====== Passage shown ======

# Les Otten plans run for Maine governor



## skidmarks (Oct 20, 2009)

Would you vote for this guy?

Les Otten plans run for Maine governor

SCARBOROUGH, Maine (AP) — Republican Les Otten says he wants to be Maine's "job creator in chief." Otten was owner of many ski resorts, including Sugarbush and Killington, before his debt-laden company, the American Skiing Co. was forced to divest its many ski holdings in 2008.

Otten made his announcement Monday as he formally threw his hat into the ring for governor. He joins a field of at least 10 others who've announced their intentions to run for the Blaine House.

Besides launching American Skiing Co. he served as a part-owner of the Boston Red Sox. He also chaired Gov. John Baldacci's Wood to Energy Task Force. He is former owner of Sunday River Ski Resort, where he started his career as a ski resort owner.


----------



## skidmarks (Oct 20, 2009)

*please, NO POLITICS*

Let's keep Politics out of the picture. I just want to know if you thing this guy should run after his Grand Départ!


----------



## wa-loaf (Oct 20, 2009)

====== Given records ======

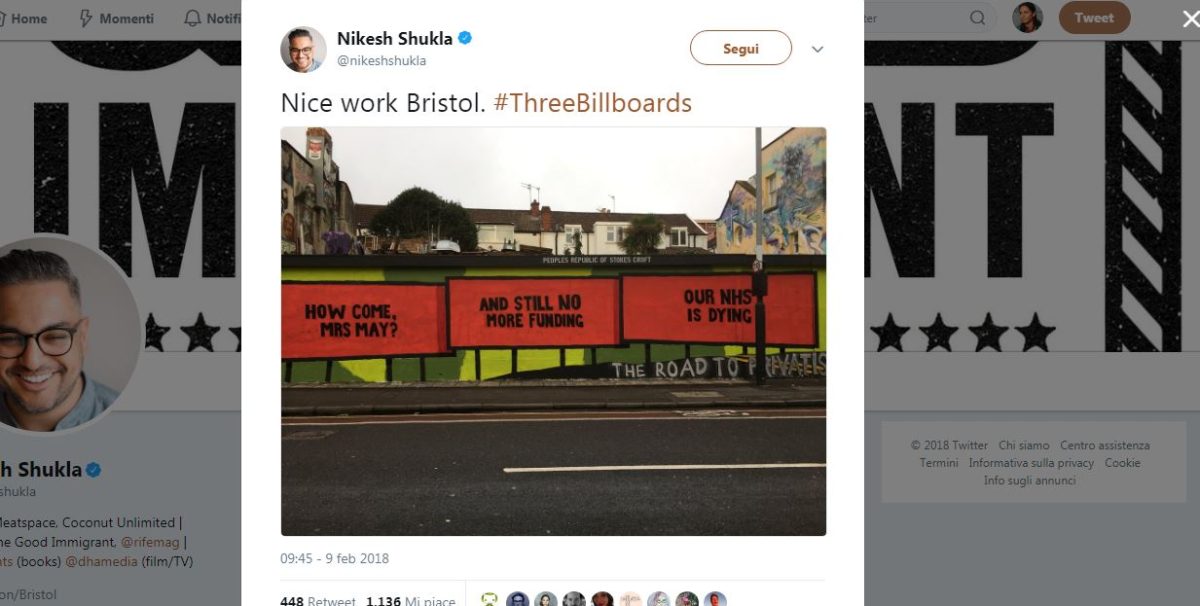Viewport: 1200px width, 606px height.
Task: Click the blue verified badge beside name
Action: click(465, 38)
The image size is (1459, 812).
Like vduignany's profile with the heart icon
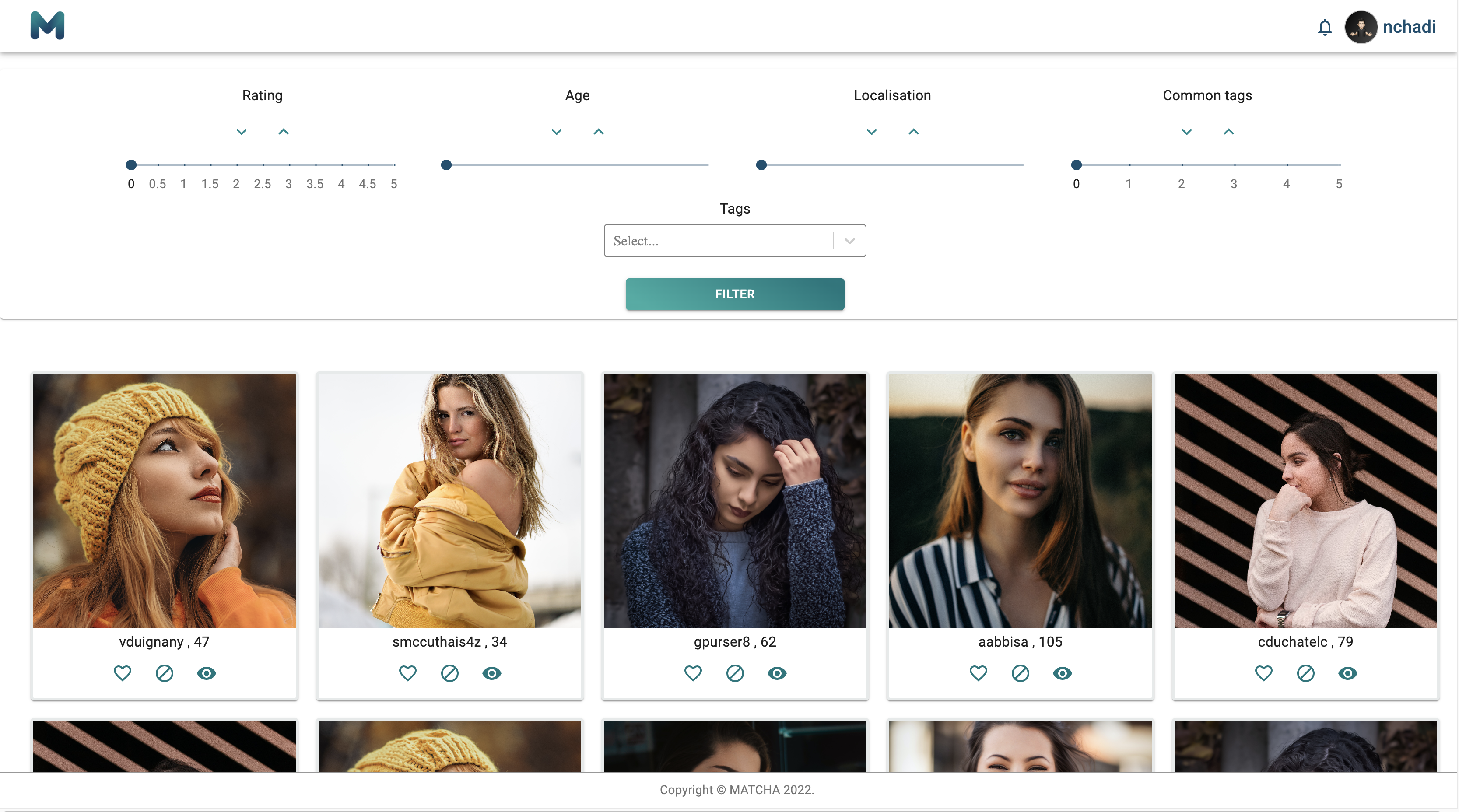(x=123, y=673)
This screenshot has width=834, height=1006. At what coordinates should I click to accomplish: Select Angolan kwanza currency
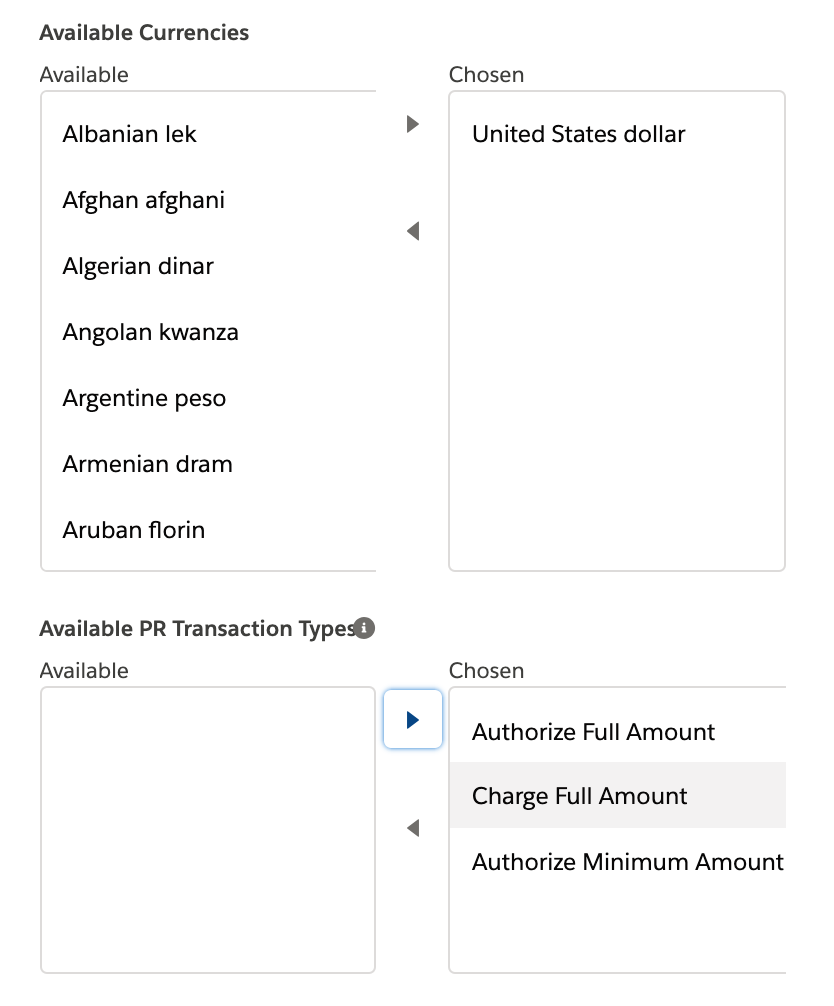[151, 332]
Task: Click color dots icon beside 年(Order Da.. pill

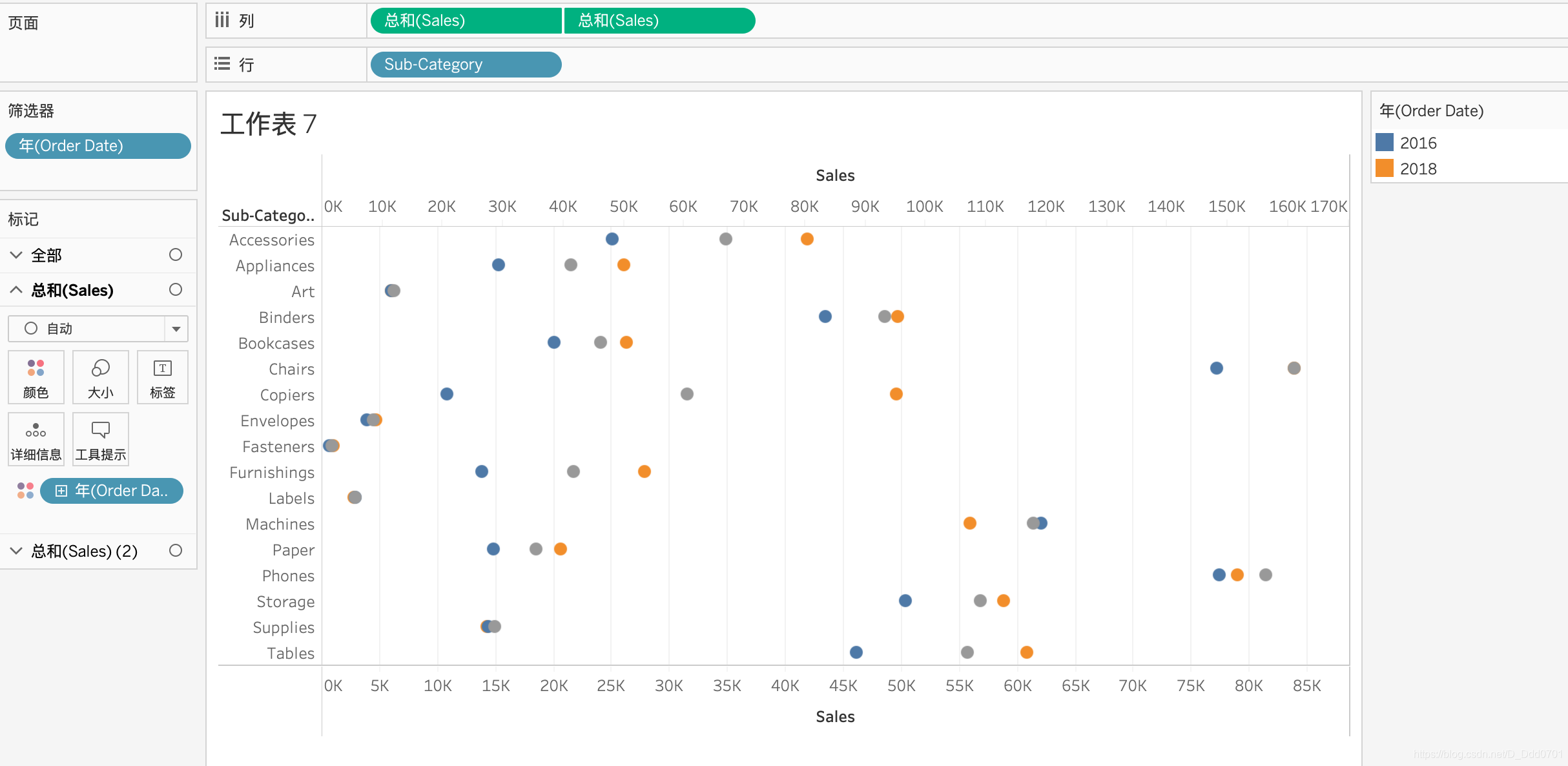Action: [x=25, y=491]
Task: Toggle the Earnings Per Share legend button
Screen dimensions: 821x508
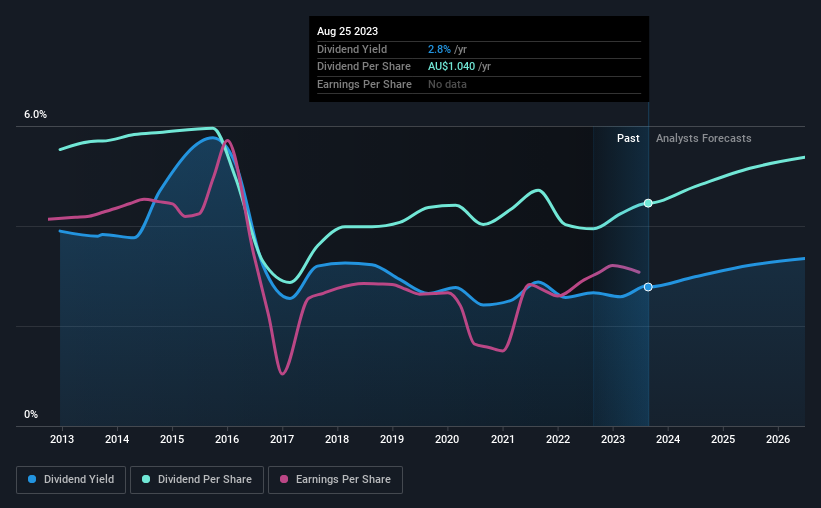Action: coord(335,480)
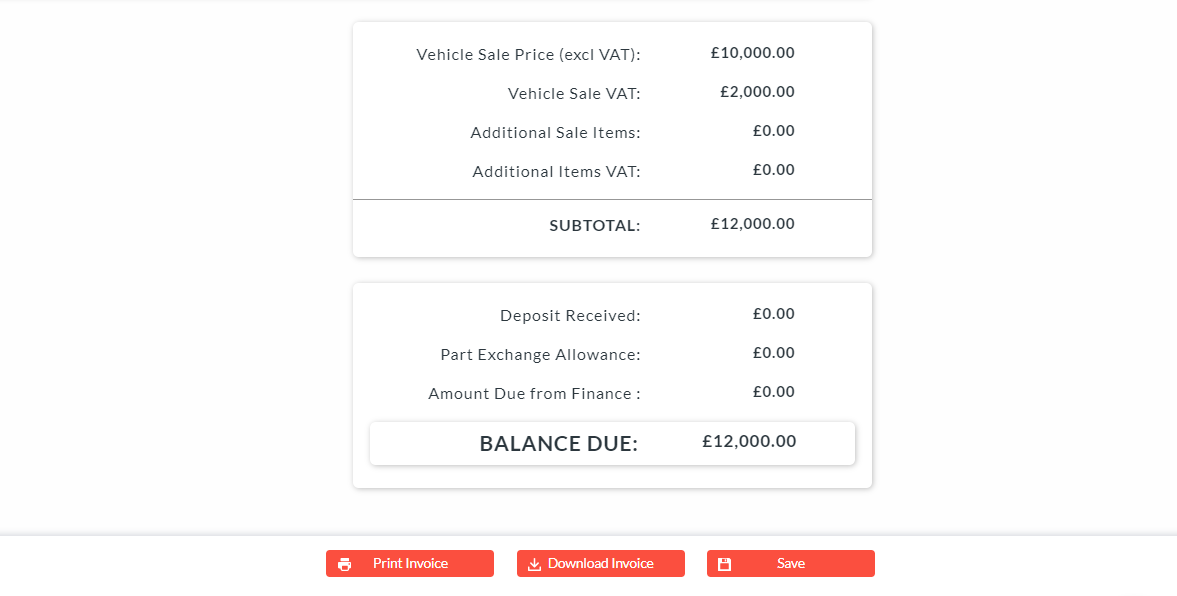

======

- **Instructions**:
A: List every ski resort named in the forum thread about Les Otten.
B: Write the next part of the forum thread about Les Otten, starting after its last line.
Nothing in the records is needed.

- **Responses to the exercise**:
A: Sugarbush, Killington, Sunday River Ski Resort

B:
No. Seems like the only guy that made out ok from the ASC bs is Les. Don't think Maine needs that kind of leadership. He should stick to selling pellet stoves.


----------



## ski_resort_observer (Oct 20, 2009)

Not too surprised, figured he would get bored with the wood pellet business. Remembering that he got screwed by ASC in his bid with Cook to purchase SR and the Loaf I wonder if that plays into his desire to be the Maine Gov. Should be interesting in the coming year.


----------



## deadheadskier (Oct 20, 2009)

The bigger question to me is why anyone would even want to run?  Maine, as beautiful as it is, is a total mess politically and economically.  It's an impossible situation.  Even during the booming economy years of 05-06, Maine was in a recession.  The only other state to make that claim for that period was Louisiana because of Katrina and Rita.  It's a massive place with a huge road infrastructure to maintain, yet a bad place for businesses, so revenues are low.  You throw in a gov't that has more social programs than any state I've lived in (including Vermont) and it's impossible to make any progress.   Nothing ever seems to get done.

I loved living in Portland, but the socio/economic scene of that state was a huge factor in my decision to leave and why I most likely won't return.  Only way I would is if I amassed enough wealth to not really care about things. Guess, I'm different from Les.  He has the wealth to not care, yet he supposedly does with his intent to run.  Actually he probably wants to run so he can legislate even more wealth into his pockets.


----------



## snoseek (Oct 20, 2009)

I guess noone told him it's pastime in Maine to hate the governer.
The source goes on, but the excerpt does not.